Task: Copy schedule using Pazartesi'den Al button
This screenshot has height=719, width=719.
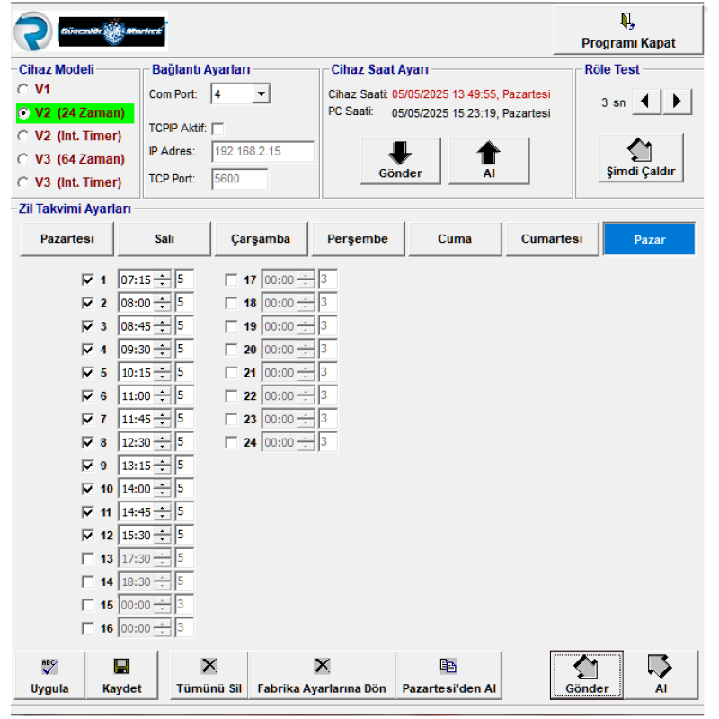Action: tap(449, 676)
++++++++
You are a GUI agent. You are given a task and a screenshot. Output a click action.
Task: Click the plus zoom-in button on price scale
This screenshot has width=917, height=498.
++++++++
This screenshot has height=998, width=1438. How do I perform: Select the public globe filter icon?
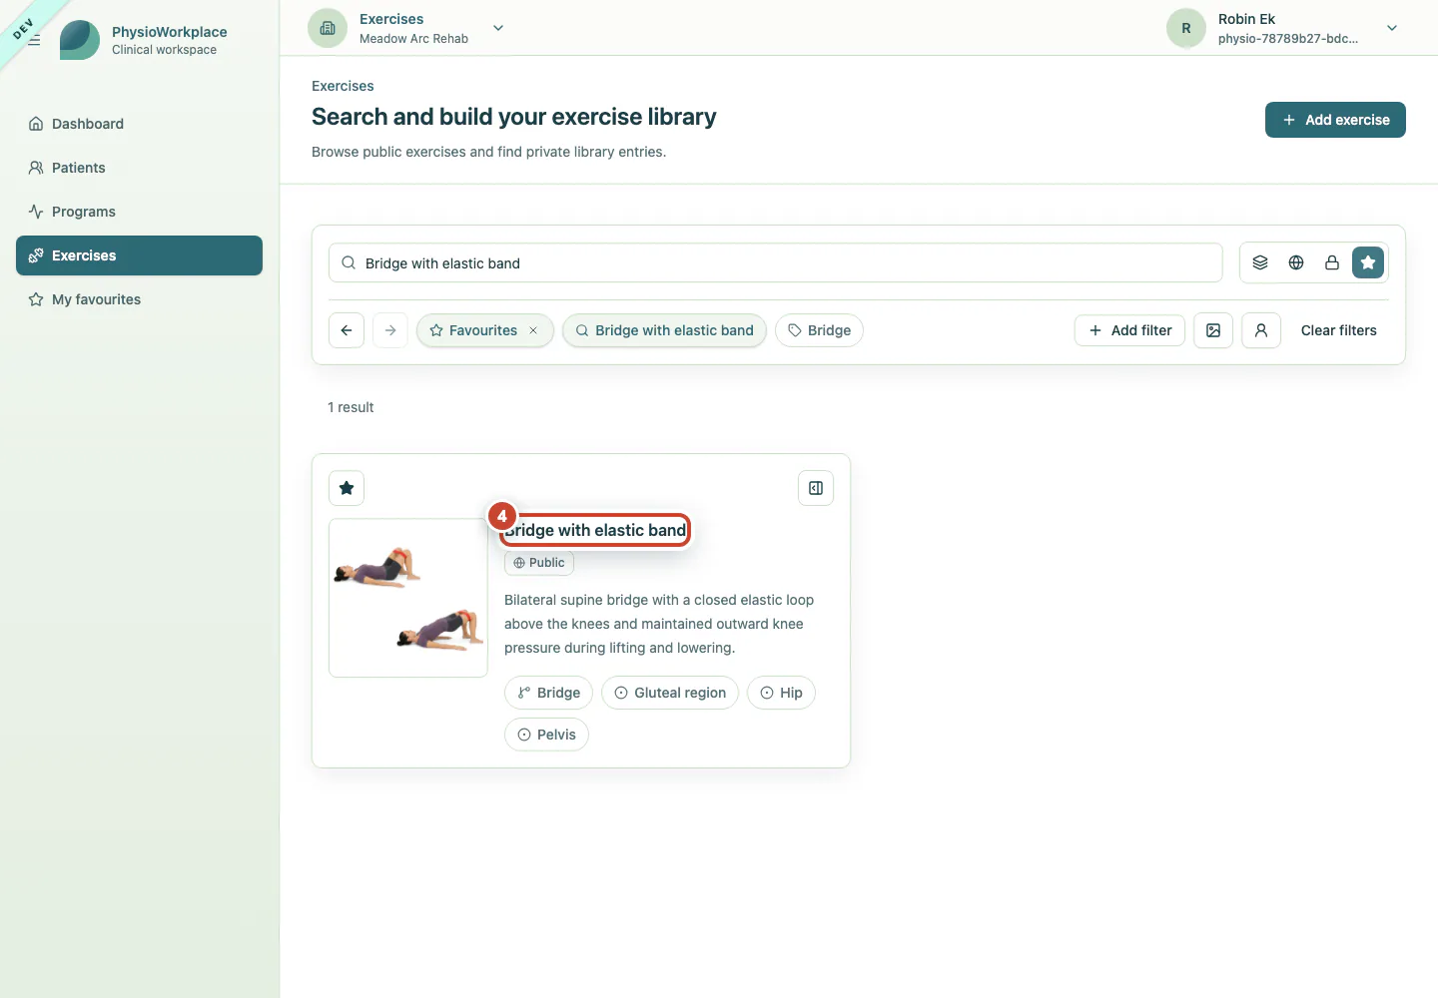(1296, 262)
++++++++
What is being asked ▸
From the entries above, copy each line that holds "button".

Written response ▸
Task: Copy schedule using Pazartesi'den Al button
Task: Click the plus zoom-in button on price scale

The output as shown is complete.